No Japanese prime minister has lasted much more than a year since 2006 and most market players polled by Reuters this month thought the next government head will be no exception.
OPPOSITION STRATEGY
Kaieda, 62, who also held the energy portfolio, clashed with Kan over whether and when to restart nuclear reactors shut for checks, and burst into tears before TV cameras when he was grilled in parliament about the dispute.
In a rare moment of levity ahead of the vote, the jowly-faced Noda compared himself to a "dojo" loach fish - an eel-like denizen of the deep.
"I do look like this and if I become prime minister, the support rate would not rise, so I would not call a snap election. A loach has its own abilities even though it cannot do as a goldfish does."
Kaieda has said Japan should not build new reactors, effectively phasing out nuclear power over 40 years.
His win could unsettle bond investors worried about Japan's bulging debt, already twice the size of its $5 trillion (3.05 trillion pound) economy, given his reluctance to endorse tax hikes to finance the bulk of $250 billion reconstruction from the March tsunami. Moody's Investors Service cut Japan's sovereign credit rating last week citing a buildup of public debt and a lack of leadership and a long-term strategy to cope with its fiscal challenges.

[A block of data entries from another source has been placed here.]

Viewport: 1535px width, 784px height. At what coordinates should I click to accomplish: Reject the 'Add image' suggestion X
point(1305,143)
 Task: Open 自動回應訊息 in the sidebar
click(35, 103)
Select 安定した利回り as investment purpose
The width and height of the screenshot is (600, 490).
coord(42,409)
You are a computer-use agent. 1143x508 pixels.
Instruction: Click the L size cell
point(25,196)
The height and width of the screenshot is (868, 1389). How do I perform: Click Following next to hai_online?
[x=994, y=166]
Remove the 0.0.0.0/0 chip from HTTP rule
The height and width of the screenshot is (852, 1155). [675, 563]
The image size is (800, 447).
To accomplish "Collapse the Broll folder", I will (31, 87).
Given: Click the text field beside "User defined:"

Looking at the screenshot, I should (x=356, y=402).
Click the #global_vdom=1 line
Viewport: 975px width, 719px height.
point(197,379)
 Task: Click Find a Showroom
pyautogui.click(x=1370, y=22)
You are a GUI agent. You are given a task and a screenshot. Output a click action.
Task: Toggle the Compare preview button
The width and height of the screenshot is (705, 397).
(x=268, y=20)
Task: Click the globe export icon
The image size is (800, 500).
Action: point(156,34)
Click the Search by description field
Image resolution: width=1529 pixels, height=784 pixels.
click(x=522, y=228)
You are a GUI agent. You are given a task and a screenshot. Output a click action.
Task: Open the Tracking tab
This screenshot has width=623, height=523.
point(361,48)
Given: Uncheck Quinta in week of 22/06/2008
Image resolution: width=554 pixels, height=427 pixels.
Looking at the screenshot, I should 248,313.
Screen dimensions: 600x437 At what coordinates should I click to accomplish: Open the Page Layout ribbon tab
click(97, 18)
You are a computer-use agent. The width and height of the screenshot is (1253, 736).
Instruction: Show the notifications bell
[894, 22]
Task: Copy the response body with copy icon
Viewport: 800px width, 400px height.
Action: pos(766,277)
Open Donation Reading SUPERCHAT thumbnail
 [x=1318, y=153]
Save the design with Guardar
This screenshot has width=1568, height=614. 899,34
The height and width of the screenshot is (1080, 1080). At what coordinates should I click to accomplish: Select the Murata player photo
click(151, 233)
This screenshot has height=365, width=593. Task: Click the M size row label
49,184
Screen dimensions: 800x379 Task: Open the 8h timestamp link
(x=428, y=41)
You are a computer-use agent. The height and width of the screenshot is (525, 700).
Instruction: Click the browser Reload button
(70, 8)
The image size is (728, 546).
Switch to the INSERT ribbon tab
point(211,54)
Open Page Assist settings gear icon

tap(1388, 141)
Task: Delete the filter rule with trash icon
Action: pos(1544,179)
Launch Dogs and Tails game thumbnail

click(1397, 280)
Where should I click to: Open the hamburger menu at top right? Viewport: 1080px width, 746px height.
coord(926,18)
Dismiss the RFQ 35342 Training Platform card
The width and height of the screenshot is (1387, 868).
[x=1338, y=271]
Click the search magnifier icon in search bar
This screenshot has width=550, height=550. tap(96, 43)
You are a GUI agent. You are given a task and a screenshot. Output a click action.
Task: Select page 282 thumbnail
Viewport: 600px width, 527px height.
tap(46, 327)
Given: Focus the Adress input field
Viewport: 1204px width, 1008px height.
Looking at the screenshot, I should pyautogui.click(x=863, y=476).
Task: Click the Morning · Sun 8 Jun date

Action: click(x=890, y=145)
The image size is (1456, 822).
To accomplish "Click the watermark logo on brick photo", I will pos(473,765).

Despite differences over policies such as whether to raise taxes to pay for rebuilding, plans for nuclear energy and how to secure opposition cooperation, none of the five candidates has presented a detailed vision of how to end Japan's decades of stagnation and revitalise the world's third-biggest economy.
Instead, the leadership contest has become a battle between allies and critics of Ichiro Ozawa, a 69-year-old political mastermind who heads the party's biggest group even as he faces trial on charges of misreporting political donations.
Kaieda is backed by Ozawa, Noda is supported by his critics.
One of the new leader's first challenges will be seeking opposition help in parliament, where the opposition controls the upper house and can block legislation. Noda has floated the idea of a "grand coalition" with opposition rivals -- although the two biggest opposition groups have been cool.
Kaieda says he's not keen on that strategy.